La Casa Bianca di Dracula

Al Sgnôr ja fa e po’ ja compàgna: ogni simile ama il suo simile. Questa in estrema sintesi la pavoneggiante conclusione dell’incontro alla Casa Bianca fra Trump ed il nostro Presidente del Consiglio Giuseppe Conte. “Conte sta facendo un ottimo lavoro”: così il presidente Usa ricevendo il premier italiano. “Sono molto d’accordo su quello che state facendo sull’immigrazione”, ha aggiunto, “bisogna essere duri sui confini”, e “molti altri Paesi in Europa dovrebbero seguire l’esempio dell’Italia”. Via libera alla cabina di regia permanente Italia-Usa per il Mediterraneo in chiave di lotta al terrorismo, immigrazione e Libia.

“Su dazi e commercio, dice Trump, abbiamo un deficit con l’Italia di 31 miliardi di dollari” che aggiusteremo. Ancor più problematico il discorso sulle sanzioni alla Russia e sul gasdotto Tap. Le sanzioni per Washington devono rimanere senza modifiche, ma per Roma non dovrebbero coinvolgere la società civile. Il gasdotto è considerato una struttura fondamentale dagli Stati Uniti, mentre il premier italiano ha ricordato i malumori delle comunità locali, su cui cercherà di lavorare per appianare le resistenze anche incontrando direttamente le autorità locali in Puglia.

Sul piano politico Trump ha definito se stesso e il Capo del governo italiano “due outsider” anti-establishment a difesa dei diritti dei cittadini. Per quanto concerne i complicati rapporti tra Usa e Ue, all’Italia viene riconosciuto il ruolo di facilitatore. Sono proprio questi i dati politici che preoccupano: che Conte cerchi sponde robuste per la sua azione di governo non mi scandalizza, ma mi infastidisce che le vada a cercare da un personaggio che non nasconde di remare contro l’Europa, giocando a dividerla ed a metterla in gravi difficoltà. Uno alla volta i leader europei vengono considerati facilitatori, ma in realtà rischiano di fare la parte dei servi sciocchi degli americani.

Con questo viaggio Giuseppe Conte ha portato l’Italia nell’internazionale del sovranismo e del populismo: cambia radicalmente la posizione internazionale del nostro Paese.
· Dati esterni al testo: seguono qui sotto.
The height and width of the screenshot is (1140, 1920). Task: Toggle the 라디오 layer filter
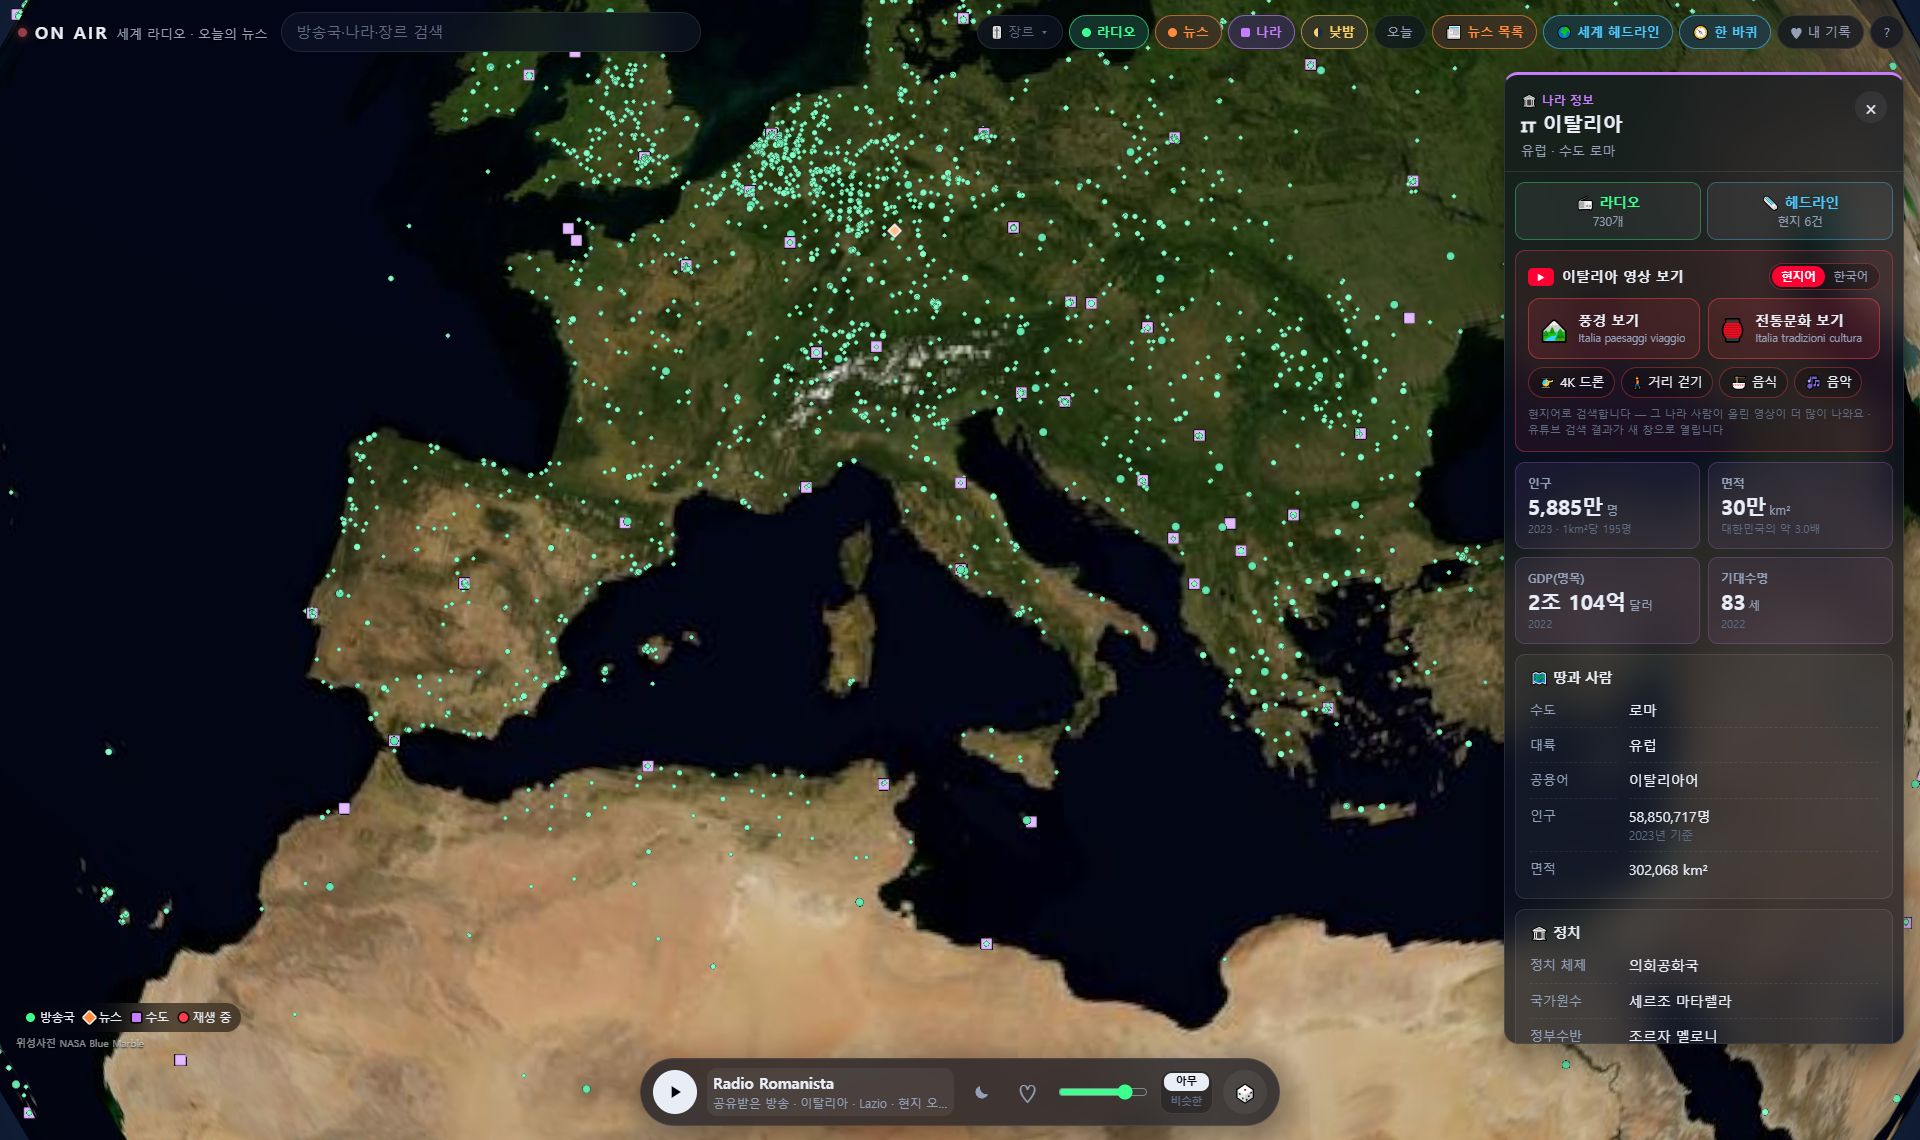pos(1108,32)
Fino ad ora si sono pagati prezzi salati in termini di autonomia pur di ottenere i benefici di una collocazione occidentale, fatta di scambi commerciali, di aiuti, di intese economiche, di patti militari. Ora i prezzi da pagare diventano ancor più pesanti a fronte di confuse e strambe strategie: tutti contro tutti e, naturalmente, a rimetterci sono i più deboli, Italia in primis. Non vorrei veramente che Conte si fosse venduto a Trump, personaggio peraltro inaffidabile, ondivago, umorale ed incoerente, per un ipotetico piatto di lenticchie, fatto di pacche sulle spalle, di strizzate d’occhi e di sorrisetti ammiccanti. Non c’è da fidarsi. Ho l’impressione che Conte si sia aggrappato a Trump cercando quella legittimazione e quel carisma di cui è sprovvisto: Trump ha capito tutto e se lo sta cucinando a dovere.
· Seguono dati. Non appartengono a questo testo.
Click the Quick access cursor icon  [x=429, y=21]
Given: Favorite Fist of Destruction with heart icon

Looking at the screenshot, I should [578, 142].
Quando venne (non) eletto Trump alla Casa Bianca fui preso da un’autentica angoscia: il mondo in mano ad un tycoon, uno sconclusionato magnate dell’industria, personaggio potente ed autoritario, ma oltre tutto culturalmente e politicamente inadeguato.   Non avrei pensato che, a distanza di poco più di un anno, l’Italia finisse nelle grinfie di questo millantatore, capace solo di vantarsi con boriosa esagerazione e senza alcun fondamento. Gli Italiani, prima o poi, capiranno il disastro che hanno combinato. Ai tempi delle disgrazie berlusconiane potevamo fare affidamento su Obama, sulla Ue, per tirarci fuori dalla melma. Oggi siamo soli e nessuno è in grado di aiutarci ad uscire dal tunnel in cui ci siamo ficcati, anzi ci stanno tutti aiutando, anche e soprattutto per nostra stupidità, ad andare nel fosso.